- Urvi Kannada film
- Directed by: B.S.Pradeep Varma
- Written by: B.S.Pradeep Varma
- Screenplay by: B.S.Pradeep Varma
- Story by: B.S.Pradeep Varma
- Produced by: Airier Drreams
- Starring: Shruthi Hariharan Shraddha Srinath Shweta Pandit Madhukar Niyogi Prabhu Mundkur Bhavani Prakash Janvi Jyoti
- Cinematography: Anand Sundaresha
- Edited by: Surya Teja
- Music by: Manoj George
- Production company: Airier Drreams
- Release date: 17 March 2017;
- Country: India
- Language: Kannada

= Urvi (film) =

2017 film

Urvi (named after Urvi, one of the principal goddesses in Hinduism) is a 2017 Indian Kannada language crime drama film written and directed by B.S. Pradeep Varma and produced by Airier Drreams. The film has a mainly female lead cast, including Shruthi Hariharan, Shraddha Srinath, Shweta Pandit, Bhavani Prakash and Dr. Jhanvi. Achyuth Kumar, Madhukar Niyogi and Prabhu Mundkur (making his debut) play key supporting roles. The soundtrack and score for the film is composed by the Grammy Award winning violinist Manoj George. The cinematography is by Anand Sundaresha.

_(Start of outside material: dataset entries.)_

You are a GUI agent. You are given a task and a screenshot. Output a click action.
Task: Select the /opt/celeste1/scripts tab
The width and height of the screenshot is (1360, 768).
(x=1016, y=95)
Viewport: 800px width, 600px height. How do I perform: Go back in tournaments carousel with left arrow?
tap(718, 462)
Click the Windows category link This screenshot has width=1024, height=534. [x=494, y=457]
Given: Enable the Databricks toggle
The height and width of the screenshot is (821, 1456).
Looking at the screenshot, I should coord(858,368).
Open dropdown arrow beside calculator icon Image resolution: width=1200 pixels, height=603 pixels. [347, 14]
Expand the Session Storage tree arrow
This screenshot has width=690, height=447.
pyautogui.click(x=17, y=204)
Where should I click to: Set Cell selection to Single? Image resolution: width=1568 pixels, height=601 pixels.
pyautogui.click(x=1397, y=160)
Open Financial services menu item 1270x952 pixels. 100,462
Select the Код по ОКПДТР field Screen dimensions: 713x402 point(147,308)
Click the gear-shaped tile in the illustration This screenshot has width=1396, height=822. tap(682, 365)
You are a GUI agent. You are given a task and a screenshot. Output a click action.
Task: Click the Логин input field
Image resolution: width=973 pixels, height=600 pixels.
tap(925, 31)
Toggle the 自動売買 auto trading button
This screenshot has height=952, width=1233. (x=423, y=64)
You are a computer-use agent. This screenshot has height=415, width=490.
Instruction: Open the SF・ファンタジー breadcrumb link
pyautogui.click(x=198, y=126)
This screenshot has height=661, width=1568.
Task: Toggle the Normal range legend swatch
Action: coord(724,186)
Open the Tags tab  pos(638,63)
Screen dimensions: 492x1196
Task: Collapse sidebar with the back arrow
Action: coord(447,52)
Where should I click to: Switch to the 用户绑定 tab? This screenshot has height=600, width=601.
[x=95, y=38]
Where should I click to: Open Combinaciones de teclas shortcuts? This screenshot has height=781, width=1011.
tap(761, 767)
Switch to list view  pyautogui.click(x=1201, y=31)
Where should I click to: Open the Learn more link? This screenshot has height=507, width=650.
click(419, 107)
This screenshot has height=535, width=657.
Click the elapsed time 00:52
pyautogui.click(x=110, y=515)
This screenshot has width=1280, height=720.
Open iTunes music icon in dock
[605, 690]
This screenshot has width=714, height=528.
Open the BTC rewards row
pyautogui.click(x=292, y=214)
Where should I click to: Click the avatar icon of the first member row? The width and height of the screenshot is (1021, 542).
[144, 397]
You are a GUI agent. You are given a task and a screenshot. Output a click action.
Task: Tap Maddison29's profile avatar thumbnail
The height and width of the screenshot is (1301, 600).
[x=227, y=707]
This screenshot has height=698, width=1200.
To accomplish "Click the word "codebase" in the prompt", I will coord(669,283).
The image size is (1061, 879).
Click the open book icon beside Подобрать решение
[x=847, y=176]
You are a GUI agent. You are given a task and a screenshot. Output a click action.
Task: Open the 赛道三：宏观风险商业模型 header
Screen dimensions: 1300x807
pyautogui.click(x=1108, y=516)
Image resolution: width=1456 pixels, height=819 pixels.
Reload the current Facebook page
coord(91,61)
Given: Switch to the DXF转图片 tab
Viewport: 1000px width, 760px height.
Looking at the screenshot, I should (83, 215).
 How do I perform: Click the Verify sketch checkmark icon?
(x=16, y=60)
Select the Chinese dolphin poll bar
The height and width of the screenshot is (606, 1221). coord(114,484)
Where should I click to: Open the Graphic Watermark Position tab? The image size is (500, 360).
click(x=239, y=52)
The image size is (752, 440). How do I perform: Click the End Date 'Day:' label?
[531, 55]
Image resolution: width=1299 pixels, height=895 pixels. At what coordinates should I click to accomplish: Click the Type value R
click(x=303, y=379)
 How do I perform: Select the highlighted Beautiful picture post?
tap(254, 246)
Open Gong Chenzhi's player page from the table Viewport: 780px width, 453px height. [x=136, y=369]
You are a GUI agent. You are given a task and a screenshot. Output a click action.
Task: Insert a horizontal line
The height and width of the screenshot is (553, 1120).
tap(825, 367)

The principal photography of the film began on 4 February 2016 and released on 17 March 2017.

==Plot==
The story starts with Naani (Rajesh Brahmavara) and his two daughters playfully pulling a boat from the shore. Devaragunda (Achyuth Kumar) and his sidekick arrive at the shore, enjoying the view and is immediately attracted to Naani's older, teenage daughter. He inappropriately approaches her, causing Naani to send them inside while he confronts Devru. Devru makes a deal with Naani that all of his debts will be paid off and he will have a prestigious position if Naani gives his daughter to Devru. Naani angrily objects, to which he is kicked down once before being sent home. The next day, Naani goes to Devru's residence to pay off his loans. As he is exiting, Naani suffers an impact to the head from Devru swinging a rod at him.

Suzie (Shraddha Srinath) wakes up suddenly, as what she had just felt was a recurring bad dream. Daisy (Shweta Pandit) comforts her and tells her to get ready, as they work in a brothel and have to satisfy the desires of men coming in. Daisy's younger sister Rashmi comes out to dance with them, where a womanizer wishes for her before the brothel's owner Bobby (Bhavani Prakash) angrily denies him. Afterwards, Daisy scolds Rashmi for coming out when she shouldn't have. Later that night, a graffiti artist by the name of Rooney (Madukar Niyogi) barely escapes from the police and sneaks into the brothel, where Suzie falls in love with him.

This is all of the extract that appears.